Pollock is produced and directed by Ed Harris, who also plays the lead role. The screenplay by Barbara Turner and Susan J. Emshwiller is based on the Pulitzer Prize-winning biography by Steven Naifeh and Gregory White Smith. This labor of love, which covers over ten years in the life of the controversial and self-destructive artist, has taken Harris a decade to bring to the screen. With its multileveled exploration of art, creativity, and the bad psychic weather connected with fame, it is well worth the wait.

Covering a period from 1941 when Jackson Pollock (Ed Harris) first meets Lee Krasner (Marcia Gay Harden) to his death in an automobile accident in 1956, the drama does a fine job introducing us to the most important figures in the artist's life. The Brooklyn born Krasner, a painter herself, is quite mesmerized by this unconventional fellow. They fall in love and marry. With his wife now handling his career, things take a positive turn when the heiress and art patron Peggy Guggenheim (Amy Madigan) shows his work and remains a steady patron of his art. However, during one of his frequent drinking binges, Pollock urinates in her fireplace.
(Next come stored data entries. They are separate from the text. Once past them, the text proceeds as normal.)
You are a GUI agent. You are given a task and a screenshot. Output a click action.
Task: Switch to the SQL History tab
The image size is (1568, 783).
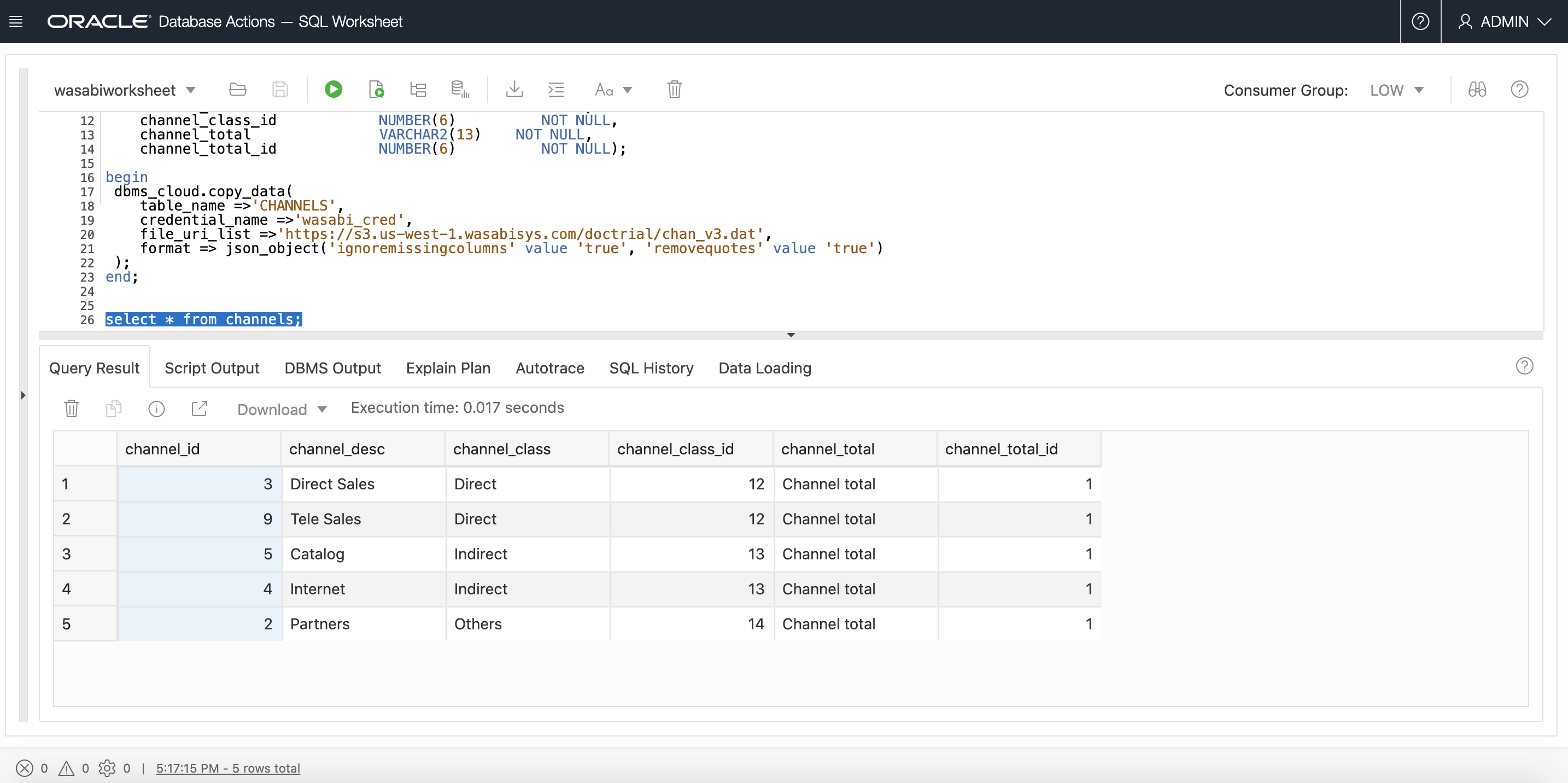point(651,368)
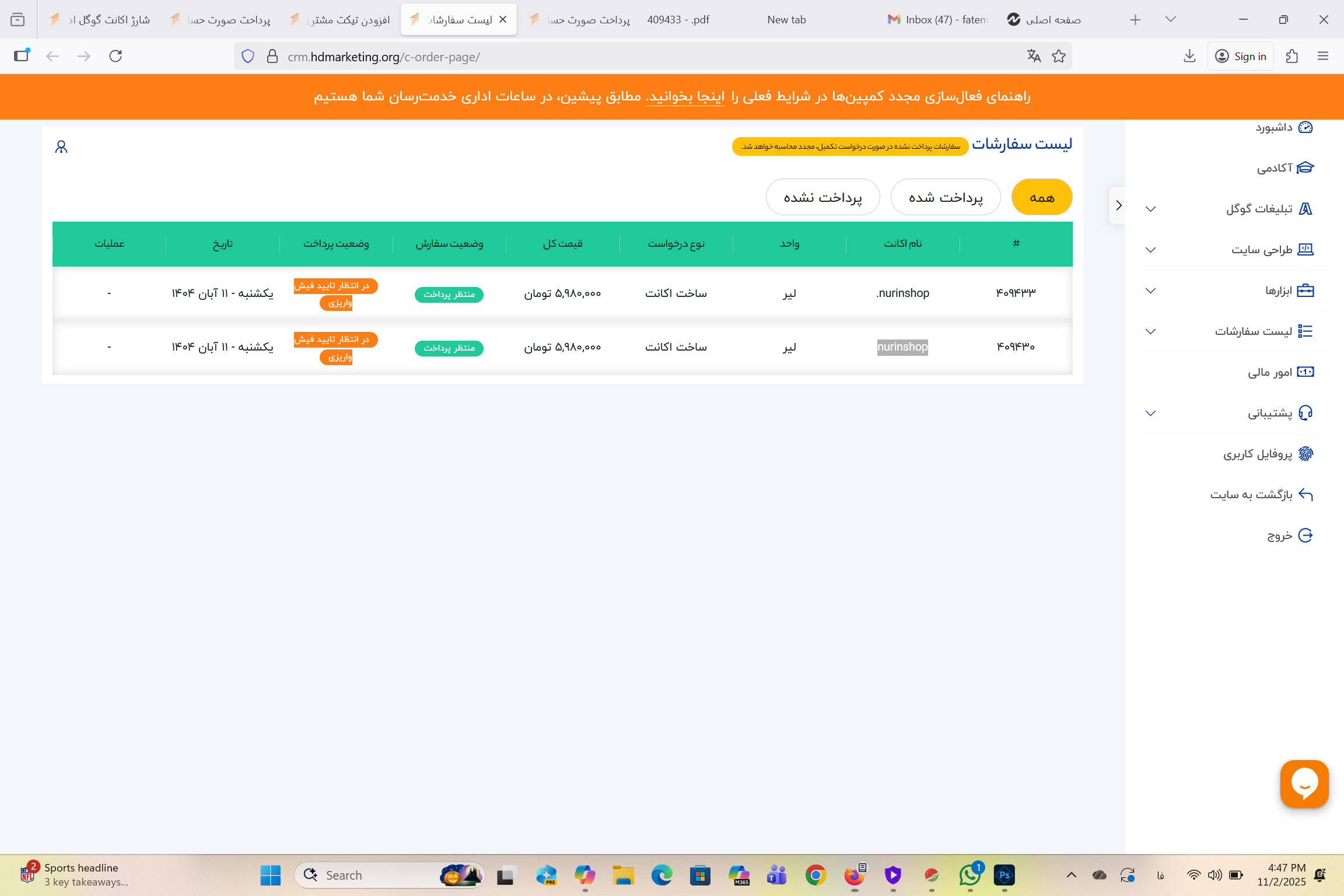Viewport: 1344px width, 896px height.
Task: Switch to the Inbox (47) Gmail tab
Action: pos(938,20)
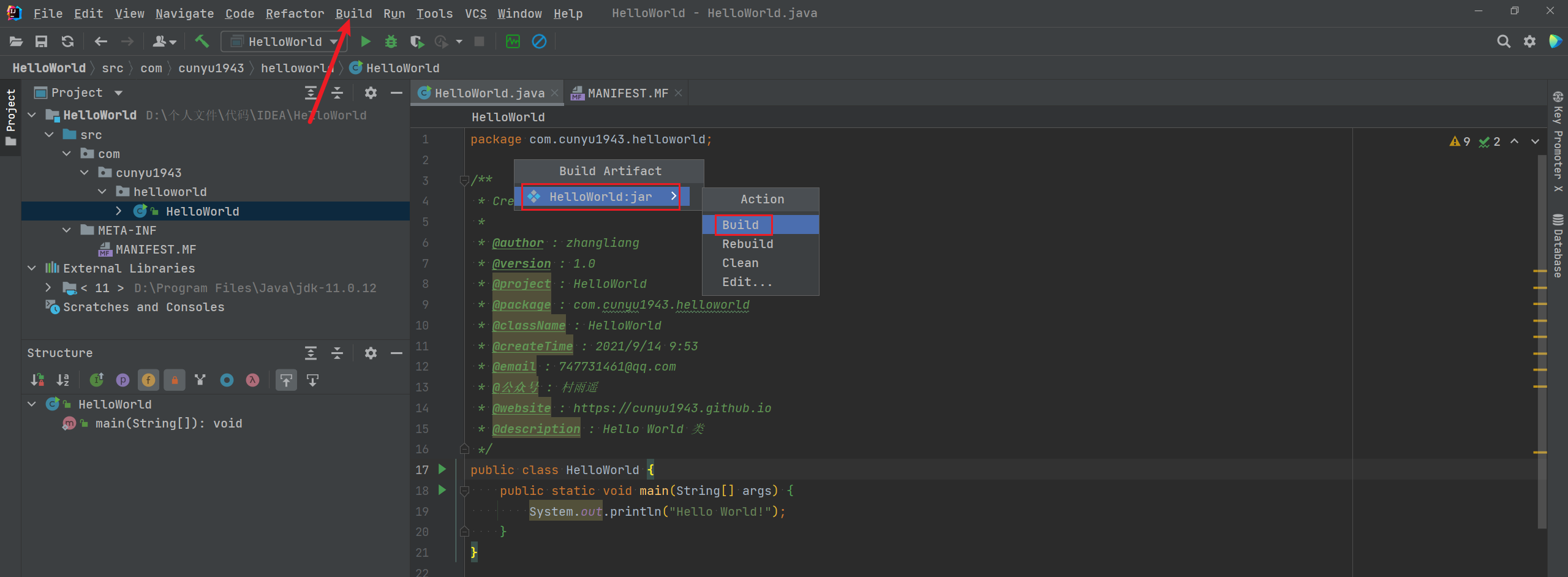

In 1947 the couple move to East Hampton where Pollock manages to stop drinking for a while and creates his famous spilling, splattering, and dripping technique. The art critic Clement Greenberg (Jeffrey Tambor) champions his art and calls him "the most powerful painter in contemporary America." This praise leads to an article on Pollock in Life magazine in 1949 — its first on an abstract artist.

The film shows how Pollock's rise to celebrity status fueled his self-destructive tendencies. His need for constant attention and approval brought to the fore his demons — alcoholism, sexual promiscuity, suicidal tendencies, and violence. His life went into decline after 1951. Krasner, unable to deal any more with his drinking, depression, and extramarital affairs, finally left him.

At one point in his career, Jackson Pollock said to a friend, "Painting is no problem; the problem is what to do when you're not painting." This focused film probes that dimension of this unusual artist's life with aplomb.